The Erbslöh AG is a metal-working operation, mainly in the processing of aluminum has focused.

history

Residential house and factory building of the Julius and August Erbslöh families in Barmen-Wupperfeld (today: Wuppertal), pastel, C. Vedder 1843
Commemorative sheet for the 50th anniversary of the metal rolling mills Julius and August Erbslöh from 1892. In addition to the factories above, the founding generation, Carl Emil Wolf, Julius I. and August Erbslöh, and below the 2nd generation shareholders, Alexander Erbslöh, Walter Erbslöh are shown and Julius Erbslöh II.
Main factory of Julius and August Erbslöh on Berliner Straße in Barmen-Wupperfeld, around 1900

Company history

The company was founded in 1842 by Carl Emil Wolff and Julius Erbslöh I in Barmen - Wupperfeld (today: Wuppertal ) as a plating factory. The manufacture consisted mainly in the manufacture of gold- and silver-plated metal sheets , such as those used for the manufacture of buttons , car lights and the like. Over the years a wide variety of articles from the relevant genres , such as passe-partouts , silver-plated plates for daguerreotypes , wallet plates, brass , copper and stencil sheets, real fine silver and "patterned sheets" have been added.

The company changed its name in 1872 under the name Julius & August Erbslöh and took 1889 as one of the first in Germany - if not the first ever - that processing of the then new material aluminum on an industrial scale and set in motion in 1911 with the introduction of a hydraulic press with With a pressing force of 1,000 tons, the company developed into one of the most important manufacturers of aluminum profiles.

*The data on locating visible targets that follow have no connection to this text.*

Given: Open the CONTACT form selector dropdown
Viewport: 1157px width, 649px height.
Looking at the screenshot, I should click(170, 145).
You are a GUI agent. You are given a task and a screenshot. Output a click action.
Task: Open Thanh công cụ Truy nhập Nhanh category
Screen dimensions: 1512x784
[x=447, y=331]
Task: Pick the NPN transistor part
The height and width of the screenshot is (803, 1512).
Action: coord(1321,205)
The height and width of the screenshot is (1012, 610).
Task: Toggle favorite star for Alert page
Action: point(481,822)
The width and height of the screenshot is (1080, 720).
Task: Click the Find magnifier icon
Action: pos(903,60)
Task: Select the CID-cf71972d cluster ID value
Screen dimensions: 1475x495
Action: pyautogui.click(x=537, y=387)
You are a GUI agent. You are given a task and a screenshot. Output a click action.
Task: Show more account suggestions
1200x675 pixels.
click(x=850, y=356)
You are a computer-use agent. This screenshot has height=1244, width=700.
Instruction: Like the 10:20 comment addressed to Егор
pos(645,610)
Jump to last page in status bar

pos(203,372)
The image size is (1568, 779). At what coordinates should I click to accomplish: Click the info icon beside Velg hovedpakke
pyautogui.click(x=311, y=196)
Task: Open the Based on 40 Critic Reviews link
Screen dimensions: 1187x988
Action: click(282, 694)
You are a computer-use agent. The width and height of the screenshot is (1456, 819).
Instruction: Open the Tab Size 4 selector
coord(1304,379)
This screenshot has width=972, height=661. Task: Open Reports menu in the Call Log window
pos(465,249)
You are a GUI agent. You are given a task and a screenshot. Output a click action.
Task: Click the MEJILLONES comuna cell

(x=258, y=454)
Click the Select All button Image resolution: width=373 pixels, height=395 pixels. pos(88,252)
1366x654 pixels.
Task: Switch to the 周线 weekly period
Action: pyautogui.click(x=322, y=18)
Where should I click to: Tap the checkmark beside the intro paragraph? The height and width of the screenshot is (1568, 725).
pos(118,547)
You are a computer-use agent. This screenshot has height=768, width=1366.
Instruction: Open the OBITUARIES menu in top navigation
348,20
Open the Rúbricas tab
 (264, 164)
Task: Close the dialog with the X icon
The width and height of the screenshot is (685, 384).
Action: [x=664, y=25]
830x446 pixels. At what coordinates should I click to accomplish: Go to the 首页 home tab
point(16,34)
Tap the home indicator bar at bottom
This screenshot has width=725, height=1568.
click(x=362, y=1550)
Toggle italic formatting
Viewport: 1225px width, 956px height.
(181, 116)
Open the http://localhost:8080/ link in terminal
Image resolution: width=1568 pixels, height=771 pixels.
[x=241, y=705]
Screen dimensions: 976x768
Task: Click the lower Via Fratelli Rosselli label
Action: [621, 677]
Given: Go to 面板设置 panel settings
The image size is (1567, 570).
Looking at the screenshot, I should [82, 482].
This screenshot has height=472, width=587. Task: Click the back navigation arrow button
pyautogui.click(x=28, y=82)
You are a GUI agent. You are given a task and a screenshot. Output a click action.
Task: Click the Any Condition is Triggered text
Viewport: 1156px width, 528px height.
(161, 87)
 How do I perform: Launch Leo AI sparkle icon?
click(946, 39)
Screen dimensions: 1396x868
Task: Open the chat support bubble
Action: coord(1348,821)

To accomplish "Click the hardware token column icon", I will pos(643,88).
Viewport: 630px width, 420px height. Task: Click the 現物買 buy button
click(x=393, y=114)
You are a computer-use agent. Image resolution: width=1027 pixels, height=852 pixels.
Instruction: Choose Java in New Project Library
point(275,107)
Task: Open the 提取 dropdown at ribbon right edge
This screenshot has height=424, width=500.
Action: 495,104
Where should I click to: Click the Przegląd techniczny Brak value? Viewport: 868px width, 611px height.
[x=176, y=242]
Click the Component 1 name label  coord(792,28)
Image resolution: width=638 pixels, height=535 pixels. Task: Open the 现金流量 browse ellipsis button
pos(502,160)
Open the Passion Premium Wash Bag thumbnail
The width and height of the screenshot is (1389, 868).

Already in the 1880s, the company introduced a corporate health insurance and a pension and provident fund one for their employees.

In the period that followed, the company continued to grow. Additional halls were built and new presses increased production output. In 1942 the company employed around 650 people on a 58,000 square meter site and produced 5,300 tons of semi-finished products from various alloys . After the Second World War , the occupying power imposed a complete production ban until 1947. In the years of reconstruction that followed, aluminum became a coveted material in many industries, especially in the emerging automotive industry .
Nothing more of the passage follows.